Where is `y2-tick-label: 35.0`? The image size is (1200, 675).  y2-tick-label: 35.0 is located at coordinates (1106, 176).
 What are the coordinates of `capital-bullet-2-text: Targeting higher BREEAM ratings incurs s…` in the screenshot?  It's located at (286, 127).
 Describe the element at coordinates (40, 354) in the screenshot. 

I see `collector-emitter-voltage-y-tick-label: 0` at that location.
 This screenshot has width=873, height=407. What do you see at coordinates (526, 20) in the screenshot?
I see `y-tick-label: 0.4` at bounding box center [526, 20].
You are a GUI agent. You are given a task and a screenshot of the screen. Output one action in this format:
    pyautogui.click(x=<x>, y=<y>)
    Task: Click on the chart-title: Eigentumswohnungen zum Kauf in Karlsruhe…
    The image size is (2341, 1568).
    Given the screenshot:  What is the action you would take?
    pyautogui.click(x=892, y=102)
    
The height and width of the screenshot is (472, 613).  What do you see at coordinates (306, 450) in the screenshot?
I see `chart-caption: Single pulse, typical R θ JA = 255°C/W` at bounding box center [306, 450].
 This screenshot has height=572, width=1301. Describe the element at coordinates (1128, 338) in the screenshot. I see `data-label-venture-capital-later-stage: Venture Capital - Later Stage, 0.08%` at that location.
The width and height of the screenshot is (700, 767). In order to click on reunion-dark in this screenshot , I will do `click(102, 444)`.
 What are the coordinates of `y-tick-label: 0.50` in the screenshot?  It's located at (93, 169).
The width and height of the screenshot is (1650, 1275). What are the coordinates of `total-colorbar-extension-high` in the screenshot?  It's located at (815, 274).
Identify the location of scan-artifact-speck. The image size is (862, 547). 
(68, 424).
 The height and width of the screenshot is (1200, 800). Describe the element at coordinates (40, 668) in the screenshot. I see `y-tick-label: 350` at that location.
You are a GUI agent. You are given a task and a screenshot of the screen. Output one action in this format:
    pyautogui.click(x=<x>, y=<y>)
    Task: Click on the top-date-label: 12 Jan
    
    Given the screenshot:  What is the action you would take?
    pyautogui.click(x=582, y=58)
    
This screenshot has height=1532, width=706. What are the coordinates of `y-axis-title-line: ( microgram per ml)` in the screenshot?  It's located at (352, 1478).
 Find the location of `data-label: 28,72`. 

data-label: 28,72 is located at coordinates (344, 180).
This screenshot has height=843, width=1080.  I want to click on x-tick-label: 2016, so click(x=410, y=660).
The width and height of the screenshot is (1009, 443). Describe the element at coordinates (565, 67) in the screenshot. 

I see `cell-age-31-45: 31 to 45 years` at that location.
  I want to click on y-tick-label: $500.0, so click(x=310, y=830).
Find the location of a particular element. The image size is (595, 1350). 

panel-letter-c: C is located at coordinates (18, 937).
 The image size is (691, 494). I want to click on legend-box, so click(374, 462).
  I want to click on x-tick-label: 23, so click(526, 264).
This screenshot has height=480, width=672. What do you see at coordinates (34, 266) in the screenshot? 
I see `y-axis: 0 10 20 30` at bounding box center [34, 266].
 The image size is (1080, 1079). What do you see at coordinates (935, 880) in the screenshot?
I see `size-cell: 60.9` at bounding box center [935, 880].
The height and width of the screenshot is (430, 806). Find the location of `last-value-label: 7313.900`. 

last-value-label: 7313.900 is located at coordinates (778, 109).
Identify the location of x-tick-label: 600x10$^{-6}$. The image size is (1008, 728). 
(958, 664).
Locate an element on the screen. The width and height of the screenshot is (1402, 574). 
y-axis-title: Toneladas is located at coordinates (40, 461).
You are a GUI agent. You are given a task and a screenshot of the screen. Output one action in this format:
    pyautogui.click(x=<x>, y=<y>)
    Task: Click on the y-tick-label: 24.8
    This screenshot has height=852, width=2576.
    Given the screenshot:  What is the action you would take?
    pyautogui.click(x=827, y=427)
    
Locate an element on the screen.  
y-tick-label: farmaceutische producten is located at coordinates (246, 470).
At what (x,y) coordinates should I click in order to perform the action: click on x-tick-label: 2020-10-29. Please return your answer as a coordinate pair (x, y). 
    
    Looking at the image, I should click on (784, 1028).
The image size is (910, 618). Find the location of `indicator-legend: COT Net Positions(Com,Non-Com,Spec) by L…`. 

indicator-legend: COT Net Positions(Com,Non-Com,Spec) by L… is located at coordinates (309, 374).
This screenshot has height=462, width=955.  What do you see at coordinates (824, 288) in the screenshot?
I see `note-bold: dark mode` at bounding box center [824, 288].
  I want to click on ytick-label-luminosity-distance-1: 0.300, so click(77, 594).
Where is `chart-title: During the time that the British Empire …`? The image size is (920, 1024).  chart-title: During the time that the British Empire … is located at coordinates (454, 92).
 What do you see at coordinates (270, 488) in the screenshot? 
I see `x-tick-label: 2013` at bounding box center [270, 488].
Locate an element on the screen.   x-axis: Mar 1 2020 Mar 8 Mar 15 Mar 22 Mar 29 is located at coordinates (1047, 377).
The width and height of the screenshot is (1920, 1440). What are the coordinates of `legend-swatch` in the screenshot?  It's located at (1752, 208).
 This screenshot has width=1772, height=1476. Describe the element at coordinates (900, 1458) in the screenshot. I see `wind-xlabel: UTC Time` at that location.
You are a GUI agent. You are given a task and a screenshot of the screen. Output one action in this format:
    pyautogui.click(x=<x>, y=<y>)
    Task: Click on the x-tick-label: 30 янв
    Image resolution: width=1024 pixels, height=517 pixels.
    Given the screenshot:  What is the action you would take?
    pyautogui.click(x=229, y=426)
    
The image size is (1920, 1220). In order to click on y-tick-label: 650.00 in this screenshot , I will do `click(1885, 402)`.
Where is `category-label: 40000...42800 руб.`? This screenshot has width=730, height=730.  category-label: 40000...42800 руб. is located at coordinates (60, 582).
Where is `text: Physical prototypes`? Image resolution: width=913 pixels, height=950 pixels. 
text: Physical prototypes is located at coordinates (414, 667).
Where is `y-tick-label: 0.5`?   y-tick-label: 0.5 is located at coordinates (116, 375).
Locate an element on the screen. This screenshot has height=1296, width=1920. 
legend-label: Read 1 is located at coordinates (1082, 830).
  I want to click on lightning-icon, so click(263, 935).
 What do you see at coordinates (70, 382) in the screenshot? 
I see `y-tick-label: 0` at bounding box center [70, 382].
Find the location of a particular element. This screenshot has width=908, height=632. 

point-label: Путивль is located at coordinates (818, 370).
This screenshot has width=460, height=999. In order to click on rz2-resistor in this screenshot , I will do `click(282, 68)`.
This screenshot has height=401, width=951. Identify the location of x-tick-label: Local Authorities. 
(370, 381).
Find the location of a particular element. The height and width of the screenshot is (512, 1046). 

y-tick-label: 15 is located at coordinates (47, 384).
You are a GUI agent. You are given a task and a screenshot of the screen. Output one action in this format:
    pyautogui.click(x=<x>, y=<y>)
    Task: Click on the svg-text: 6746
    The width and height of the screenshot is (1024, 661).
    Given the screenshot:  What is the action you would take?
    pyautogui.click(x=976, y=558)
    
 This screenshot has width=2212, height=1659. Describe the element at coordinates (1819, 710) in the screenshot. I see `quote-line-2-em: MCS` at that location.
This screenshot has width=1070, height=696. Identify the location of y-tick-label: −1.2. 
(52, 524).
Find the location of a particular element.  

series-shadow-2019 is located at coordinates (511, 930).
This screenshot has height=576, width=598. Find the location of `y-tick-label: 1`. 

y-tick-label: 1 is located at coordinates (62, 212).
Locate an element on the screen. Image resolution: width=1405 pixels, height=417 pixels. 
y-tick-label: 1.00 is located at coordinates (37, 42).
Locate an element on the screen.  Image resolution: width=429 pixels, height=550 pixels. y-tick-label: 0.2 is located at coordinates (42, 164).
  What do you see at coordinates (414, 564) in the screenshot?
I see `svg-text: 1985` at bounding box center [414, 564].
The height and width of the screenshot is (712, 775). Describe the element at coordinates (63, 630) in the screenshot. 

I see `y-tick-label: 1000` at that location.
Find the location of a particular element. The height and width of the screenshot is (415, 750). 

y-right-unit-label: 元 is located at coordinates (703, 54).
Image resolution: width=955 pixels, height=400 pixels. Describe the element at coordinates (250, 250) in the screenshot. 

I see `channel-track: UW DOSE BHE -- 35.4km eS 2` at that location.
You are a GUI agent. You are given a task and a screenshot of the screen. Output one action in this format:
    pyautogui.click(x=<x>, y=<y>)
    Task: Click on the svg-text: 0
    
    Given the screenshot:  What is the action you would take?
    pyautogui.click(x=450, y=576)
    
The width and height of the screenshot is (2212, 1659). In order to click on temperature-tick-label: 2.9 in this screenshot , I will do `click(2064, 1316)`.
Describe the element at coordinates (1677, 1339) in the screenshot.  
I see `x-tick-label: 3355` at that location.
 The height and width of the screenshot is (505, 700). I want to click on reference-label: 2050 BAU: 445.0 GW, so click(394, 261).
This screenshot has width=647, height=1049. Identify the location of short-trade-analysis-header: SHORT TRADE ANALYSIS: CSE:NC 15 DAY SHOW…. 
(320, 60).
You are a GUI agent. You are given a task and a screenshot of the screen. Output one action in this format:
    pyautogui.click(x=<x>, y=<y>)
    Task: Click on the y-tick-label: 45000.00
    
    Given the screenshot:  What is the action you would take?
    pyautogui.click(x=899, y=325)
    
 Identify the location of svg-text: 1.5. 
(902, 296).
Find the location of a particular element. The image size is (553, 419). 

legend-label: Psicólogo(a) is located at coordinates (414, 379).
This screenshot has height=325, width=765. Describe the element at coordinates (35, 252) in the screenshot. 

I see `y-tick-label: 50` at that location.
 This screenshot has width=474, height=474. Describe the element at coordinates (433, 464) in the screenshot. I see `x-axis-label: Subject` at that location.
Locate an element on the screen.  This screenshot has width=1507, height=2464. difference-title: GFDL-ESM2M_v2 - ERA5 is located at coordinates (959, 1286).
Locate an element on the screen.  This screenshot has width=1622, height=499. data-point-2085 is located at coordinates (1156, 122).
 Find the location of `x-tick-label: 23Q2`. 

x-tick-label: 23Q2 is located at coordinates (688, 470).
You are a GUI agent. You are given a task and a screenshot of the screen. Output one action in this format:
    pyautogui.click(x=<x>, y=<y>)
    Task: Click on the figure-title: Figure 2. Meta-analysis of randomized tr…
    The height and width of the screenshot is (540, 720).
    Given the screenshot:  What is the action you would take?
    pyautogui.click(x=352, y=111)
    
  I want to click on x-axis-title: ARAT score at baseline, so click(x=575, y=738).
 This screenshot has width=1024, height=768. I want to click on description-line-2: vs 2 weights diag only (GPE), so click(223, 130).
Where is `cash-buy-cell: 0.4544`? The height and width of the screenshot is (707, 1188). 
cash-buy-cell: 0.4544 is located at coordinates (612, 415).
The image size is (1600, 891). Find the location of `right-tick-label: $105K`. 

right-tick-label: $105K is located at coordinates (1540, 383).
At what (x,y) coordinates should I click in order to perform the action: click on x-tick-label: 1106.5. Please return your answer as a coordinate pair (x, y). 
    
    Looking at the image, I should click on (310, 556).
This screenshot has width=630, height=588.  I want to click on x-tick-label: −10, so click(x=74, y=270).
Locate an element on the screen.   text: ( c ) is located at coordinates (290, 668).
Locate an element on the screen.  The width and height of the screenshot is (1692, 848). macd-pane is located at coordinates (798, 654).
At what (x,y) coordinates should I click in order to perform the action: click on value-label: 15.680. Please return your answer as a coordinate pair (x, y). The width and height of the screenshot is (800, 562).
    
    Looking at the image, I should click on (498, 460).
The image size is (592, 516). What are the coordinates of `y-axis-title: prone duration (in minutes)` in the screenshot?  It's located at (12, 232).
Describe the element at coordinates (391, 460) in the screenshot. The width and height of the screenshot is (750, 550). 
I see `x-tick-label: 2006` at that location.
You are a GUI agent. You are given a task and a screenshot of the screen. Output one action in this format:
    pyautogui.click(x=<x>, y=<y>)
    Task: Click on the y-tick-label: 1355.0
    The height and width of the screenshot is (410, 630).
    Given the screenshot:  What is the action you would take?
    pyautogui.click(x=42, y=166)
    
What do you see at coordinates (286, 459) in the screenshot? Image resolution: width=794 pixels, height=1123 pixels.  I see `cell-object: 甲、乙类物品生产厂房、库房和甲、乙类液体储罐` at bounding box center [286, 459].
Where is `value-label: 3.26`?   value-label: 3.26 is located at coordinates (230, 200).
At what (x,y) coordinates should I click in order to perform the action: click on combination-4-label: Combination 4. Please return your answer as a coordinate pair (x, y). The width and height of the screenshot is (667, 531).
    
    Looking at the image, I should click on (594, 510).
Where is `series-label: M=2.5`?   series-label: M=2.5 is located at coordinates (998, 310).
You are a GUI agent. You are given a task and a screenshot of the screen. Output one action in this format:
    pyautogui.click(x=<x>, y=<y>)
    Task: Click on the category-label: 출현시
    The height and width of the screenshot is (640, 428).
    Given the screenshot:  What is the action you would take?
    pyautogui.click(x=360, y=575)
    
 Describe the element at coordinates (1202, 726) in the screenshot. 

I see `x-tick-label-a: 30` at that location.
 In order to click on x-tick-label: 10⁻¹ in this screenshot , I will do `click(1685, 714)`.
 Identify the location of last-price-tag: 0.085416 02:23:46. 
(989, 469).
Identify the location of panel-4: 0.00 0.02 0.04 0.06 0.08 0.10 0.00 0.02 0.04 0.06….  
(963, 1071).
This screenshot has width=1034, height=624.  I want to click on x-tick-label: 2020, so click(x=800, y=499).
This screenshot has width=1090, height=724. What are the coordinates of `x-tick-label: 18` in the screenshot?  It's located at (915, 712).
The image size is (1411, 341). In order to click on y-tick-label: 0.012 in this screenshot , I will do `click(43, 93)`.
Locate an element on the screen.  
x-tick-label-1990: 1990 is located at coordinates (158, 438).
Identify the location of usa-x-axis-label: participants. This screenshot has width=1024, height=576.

§ §

#### YOUR ASSIGNMENT:
Rewrite the rows from the line with "on x-tick-label: 2020-10-29." to the line with "coordinates (454, 92).", changing "Find the location of" to "Locate" and leaving everything else as it is.

#### OUTPUT FOR THIS TASK:
At what (x,y) coordinates should I click in order to perform the action: click on x-tick-label: 2020-10-29. Please return your answer as a coordinate pair (x, y). 
    
    Looking at the image, I should click on (784, 1028).
The image size is (910, 618). Locate `indicator-legend: COT Net Positions(Com,Non-Com,Spec) by L…`. 

indicator-legend: COT Net Positions(Com,Non-Com,Spec) by L… is located at coordinates (309, 374).
This screenshot has height=462, width=955.  What do you see at coordinates (824, 288) in the screenshot?
I see `note-bold: dark mode` at bounding box center [824, 288].
  I want to click on ytick-label-luminosity-distance-1: 0.300, so click(77, 594).
Where is `chart-title: During the time that the British Empire …`? The image size is (920, 1024).  chart-title: During the time that the British Empire … is located at coordinates (454, 92).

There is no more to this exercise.